Der Boxer ist nach Morphin (Rowohlt, 2014) und Drach (Rowohlt, 2016) bereits der dritte Roman Szczepan Twardochs, den Olaf Kühl ins Deutsche übertragen hat. Autor und Übersetzer versetzen den Leser in das Warschau der Zwischenkriegszeit und zeichnen das Gangsterleben jüdischer Polen im wirtschaftlich und ethnisch turbulenten Stadtleben nach. Die Schilderungen sind detailreich; Personen, Gegenstände, Gerüche werden genau beschrieben. Die Erzählung ist stringent und logisch nachvollziehbar, wenn auch kompliziert gestrickt und immer wieder überraschend. Nicht immer ist klar, wo die Grenze zwischen Realität und Fiktion verläuft, wo Fakten und persönliche Erinnerungen verschmelzen.

__EXTRAHIERTE DATEN__

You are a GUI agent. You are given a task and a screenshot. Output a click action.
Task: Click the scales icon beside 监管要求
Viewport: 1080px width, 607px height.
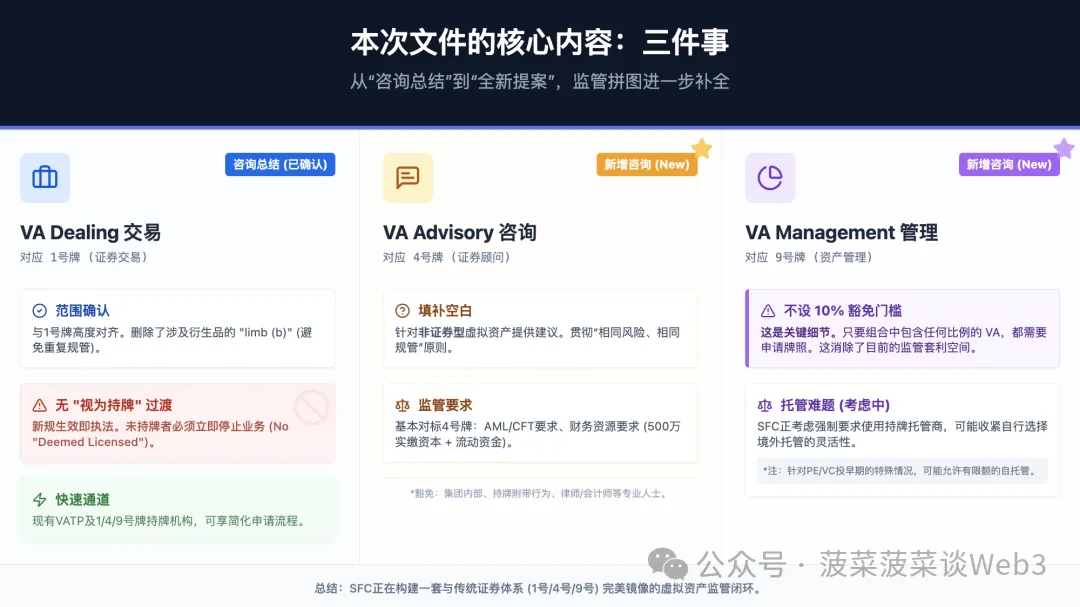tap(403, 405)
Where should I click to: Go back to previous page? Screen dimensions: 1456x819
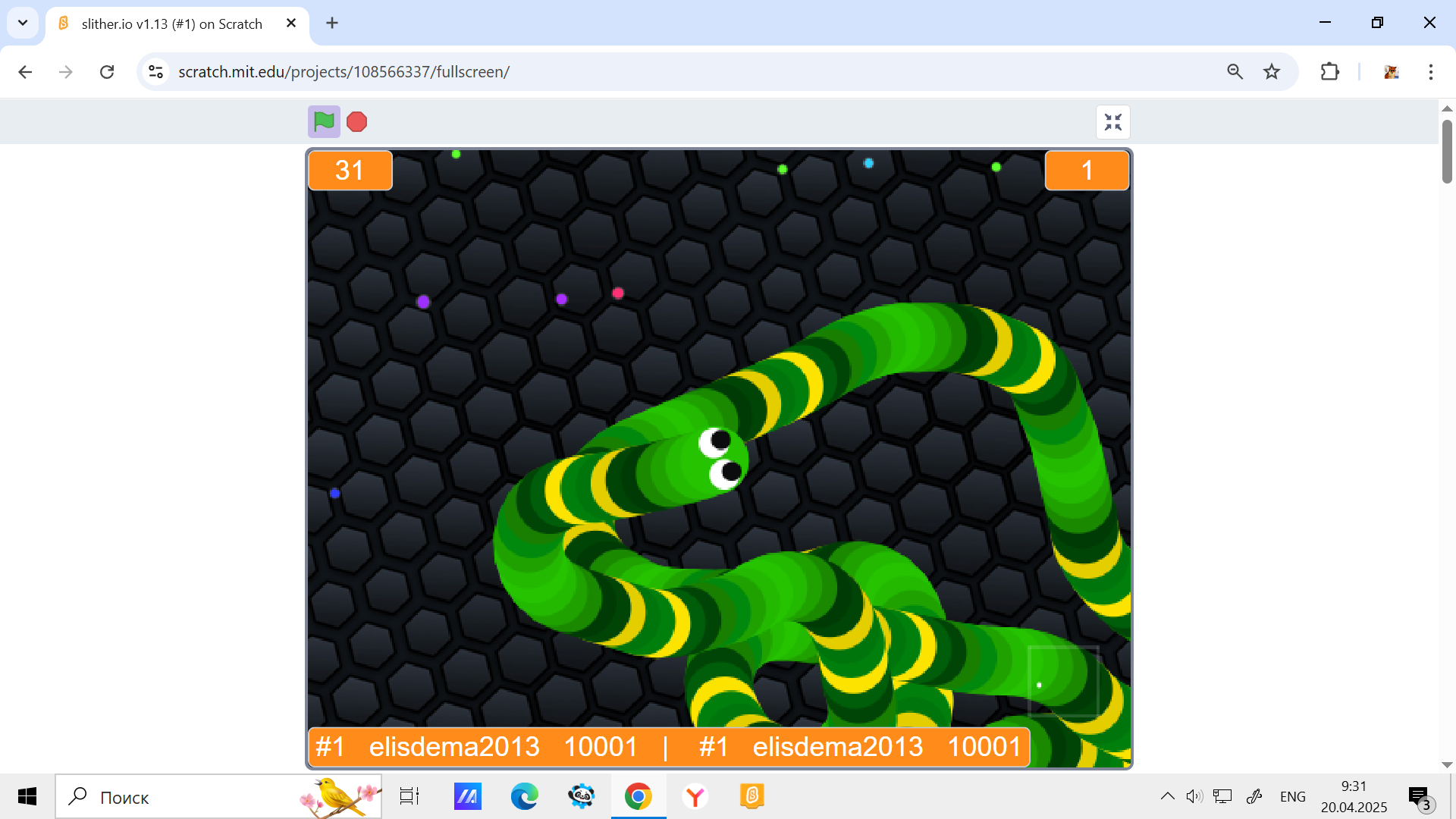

__AUFGABEN__
- A) Dupliziere aus der Rezension zu „Der Boxer“ den Abschnitt von „Der Boxer ist“ bis „persönliche Erinnerungen verschmelzen.“ Wort für Wort.
- B) In welcher Stadt und in welcher Epoche spielt der Roman laut der Rezension zu „Der Boxer“?
- C) Führe die Rezension zu „Der Boxer“ im Anschluss an ihren letzten Satz weiter.

__LÖSUNGEN__
- A)
Der Boxer ist nach Morphin (Rowohlt, 2014) und Drach (Rowohlt, 2016) bereits der dritte Roman Szczepan Twardochs, den Olaf Kühl ins Deutsche übertragen hat. Autor und Übersetzer versetzen den Leser in das Warschau der Zwischenkriegszeit und zeichnen das Gangsterleben jüdischer Polen im wirtschaftlich und ethnisch turbulenten Stadtleben nach. Die Schilderungen sind detailreich; Personen, Gegenstände, Gerüche werden genau beschrieben. Die Erzählung ist stringent und logisch nachvollziehbar, wenn auch kompliziert gestrickt und immer wieder überraschend. Nicht immer ist klar, wo die Grenze zwischen Realität und Fiktion verläuft, wo Fakten und persönliche Erinnerungen verschmelzen.

- B) Im Warschau der Zwischenkriegszeit.

- C)
Die Geschichte beginnt im Boxring. Jakub Shapiro, der in einem jüdischen Klub boxt, kämpft gegen einen Polen der „Legia“. Die Gangster der Unterwelt sehen zu. Unter den Zuschauern befindet sich auch der zu diesem Zeitpunkt jugendliche Erzähler Mojżesz Bernstein, dessen Vater kurz zuvor von dem attraktiven Boxer Shapiro, Handlanger Jan Kaplicas, des selbsternannten Paten Warschaus, verschleppt und getötet worden war. Mojżesz wird in die brutale Welt hineingezogen. Shapiro nimmt ihn auf und bringt ihm das Boxen bei, und Mojżesz assistiert Kaplica bei Machtkämpfen gegen die Faschisten. Vierzig Jahre später ist er als ehemaliger Soldat auf der Flucht vor dem Holocaust in Tel Aviv gelandet und blickt zurück.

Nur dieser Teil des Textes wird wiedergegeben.